Task => Please answer from the passage on Corey Comperatore: what did Pennsylvania Gov. Josh Shapiro say about his church attendance?

Extract =>
---+---

An American Airlines flight parked at its gate at San Francisco International Airport was evacuated recently because of smoke in the cabin. Metaphorically, we’re all on that flight. Robert Louis Stevenson made a similar point:  “Old and young, we are all on our last cruise.”

According to Jesus, none of us knows when our time will come: “Always be ready, because you don’t know the day or the hour the Son of Man will come” (Matthew 25:13 NCV). However, while we cannot know the hour of our death, we can prepare for it. We can decide today that we will respond as Corey Comperatore did: with sacrificial courage and selfless love.

How can we do this?

“No more stirring symbol of man’s humanity to man”

Aristotle taught: “Moral excellence comes about as a result of habit. We become just by doing just acts, temperate by doing temperate acts, brave by doing brave acts.”

One person said of Corey Comperatore’s sacrifice: “He was a firefighter. Why am I not surprised his instinct was to put his own body in harm’s way?” I have been privileged to pastor several firefighters over the years and can testify personally to the truth of this statement.

Kurt Vonnegut agreed: “I can think of no more stirring symbol of man’s humanity to man than a fire engine.” Think about it—when everyone else runs from the conflagration, firefighters run to it as quickly as they can get there, knowing they may not return.

The Greek historian Thucydides was right: “The bravest are surely those who have the clearest vision of what is before them, glory and danger alike, and yet notwithstanding go out to meet it.”

Stated succinctly: If we live for others today, we’re more likely to be willing to die for them tomorrow.

How can we do this?

“If we live, we live to the Lord”

Pennsylvania Gov. Josh Shapiro testified that Corey Comperatore went to church every Sunday. This is unsurprising: A longtime friend called him “a great man who loved his family fiercely and did the same with God.”

As a result, Corey found in his Lord the strength to follow his example: “The Son of Man came not to be served but to serve, and to give his life as a ransom for many” (Mark 10:45). Followers of Jesus know these facts to be true:

  • “Godliness with contentment is great gain, for we brought nothing into the world, and we cannot take anything out of the world” (1 Timothy 6:6–7).

---+---

Provided information =>
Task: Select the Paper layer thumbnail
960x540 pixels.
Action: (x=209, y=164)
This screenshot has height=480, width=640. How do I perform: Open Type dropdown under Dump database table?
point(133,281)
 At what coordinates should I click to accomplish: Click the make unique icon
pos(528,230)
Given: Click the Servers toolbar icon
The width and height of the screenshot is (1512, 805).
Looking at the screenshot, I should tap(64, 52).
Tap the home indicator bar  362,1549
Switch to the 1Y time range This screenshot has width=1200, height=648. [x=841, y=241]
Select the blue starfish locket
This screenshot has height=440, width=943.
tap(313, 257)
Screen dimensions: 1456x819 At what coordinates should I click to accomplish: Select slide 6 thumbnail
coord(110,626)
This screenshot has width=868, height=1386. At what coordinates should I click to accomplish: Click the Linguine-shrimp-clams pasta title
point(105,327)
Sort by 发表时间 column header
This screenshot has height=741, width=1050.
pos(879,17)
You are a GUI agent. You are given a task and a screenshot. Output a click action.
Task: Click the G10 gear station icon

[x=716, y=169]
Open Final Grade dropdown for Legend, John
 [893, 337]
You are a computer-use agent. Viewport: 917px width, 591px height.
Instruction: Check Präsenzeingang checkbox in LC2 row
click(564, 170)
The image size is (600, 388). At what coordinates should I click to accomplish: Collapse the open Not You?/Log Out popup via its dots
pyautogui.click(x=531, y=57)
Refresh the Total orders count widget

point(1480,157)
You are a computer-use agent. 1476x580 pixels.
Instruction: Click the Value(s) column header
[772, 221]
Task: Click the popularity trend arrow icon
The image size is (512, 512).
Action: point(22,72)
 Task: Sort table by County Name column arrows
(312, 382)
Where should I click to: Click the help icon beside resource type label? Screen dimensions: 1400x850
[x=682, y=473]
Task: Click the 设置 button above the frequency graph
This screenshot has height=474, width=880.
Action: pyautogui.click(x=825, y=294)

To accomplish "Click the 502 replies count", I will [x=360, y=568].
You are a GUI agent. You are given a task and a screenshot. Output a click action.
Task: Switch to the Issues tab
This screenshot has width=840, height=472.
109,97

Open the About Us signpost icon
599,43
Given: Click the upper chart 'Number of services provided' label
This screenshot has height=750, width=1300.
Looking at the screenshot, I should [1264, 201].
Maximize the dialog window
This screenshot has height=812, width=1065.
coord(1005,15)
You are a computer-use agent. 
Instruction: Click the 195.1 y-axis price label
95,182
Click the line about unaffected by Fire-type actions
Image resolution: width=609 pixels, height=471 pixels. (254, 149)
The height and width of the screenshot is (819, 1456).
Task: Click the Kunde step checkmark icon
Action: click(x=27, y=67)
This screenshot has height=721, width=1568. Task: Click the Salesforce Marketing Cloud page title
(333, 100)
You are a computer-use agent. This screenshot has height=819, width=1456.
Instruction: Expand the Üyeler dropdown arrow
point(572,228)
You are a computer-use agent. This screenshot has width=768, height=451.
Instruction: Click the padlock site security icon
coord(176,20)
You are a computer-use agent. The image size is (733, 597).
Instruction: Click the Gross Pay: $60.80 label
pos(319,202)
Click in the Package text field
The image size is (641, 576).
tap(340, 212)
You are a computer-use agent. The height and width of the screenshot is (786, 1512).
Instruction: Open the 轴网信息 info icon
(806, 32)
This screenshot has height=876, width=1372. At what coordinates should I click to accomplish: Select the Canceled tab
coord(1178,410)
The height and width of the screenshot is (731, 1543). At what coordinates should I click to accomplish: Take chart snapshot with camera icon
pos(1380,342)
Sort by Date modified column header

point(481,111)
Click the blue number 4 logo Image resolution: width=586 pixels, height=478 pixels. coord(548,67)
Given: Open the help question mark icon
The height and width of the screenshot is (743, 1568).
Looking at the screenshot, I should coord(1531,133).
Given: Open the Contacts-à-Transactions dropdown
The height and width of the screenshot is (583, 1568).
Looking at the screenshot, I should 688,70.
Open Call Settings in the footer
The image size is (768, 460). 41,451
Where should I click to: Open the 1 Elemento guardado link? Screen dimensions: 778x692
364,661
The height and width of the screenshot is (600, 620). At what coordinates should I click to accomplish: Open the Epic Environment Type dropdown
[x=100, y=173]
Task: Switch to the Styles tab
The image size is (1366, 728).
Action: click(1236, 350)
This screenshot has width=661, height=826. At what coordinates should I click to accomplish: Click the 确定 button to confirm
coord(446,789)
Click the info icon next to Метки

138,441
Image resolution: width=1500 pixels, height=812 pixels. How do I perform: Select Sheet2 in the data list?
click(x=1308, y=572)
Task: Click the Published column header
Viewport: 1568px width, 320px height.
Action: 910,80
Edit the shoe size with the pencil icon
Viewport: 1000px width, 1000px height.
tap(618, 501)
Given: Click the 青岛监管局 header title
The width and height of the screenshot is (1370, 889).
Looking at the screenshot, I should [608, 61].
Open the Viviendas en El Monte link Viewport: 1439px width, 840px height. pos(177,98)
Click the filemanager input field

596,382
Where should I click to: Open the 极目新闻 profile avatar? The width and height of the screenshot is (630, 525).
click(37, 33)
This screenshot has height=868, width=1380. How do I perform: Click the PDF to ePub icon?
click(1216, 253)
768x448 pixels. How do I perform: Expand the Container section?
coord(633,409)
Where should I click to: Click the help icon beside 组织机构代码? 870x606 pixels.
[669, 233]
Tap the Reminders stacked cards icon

---+---

Reply to the exercise => He went to church every Sunday.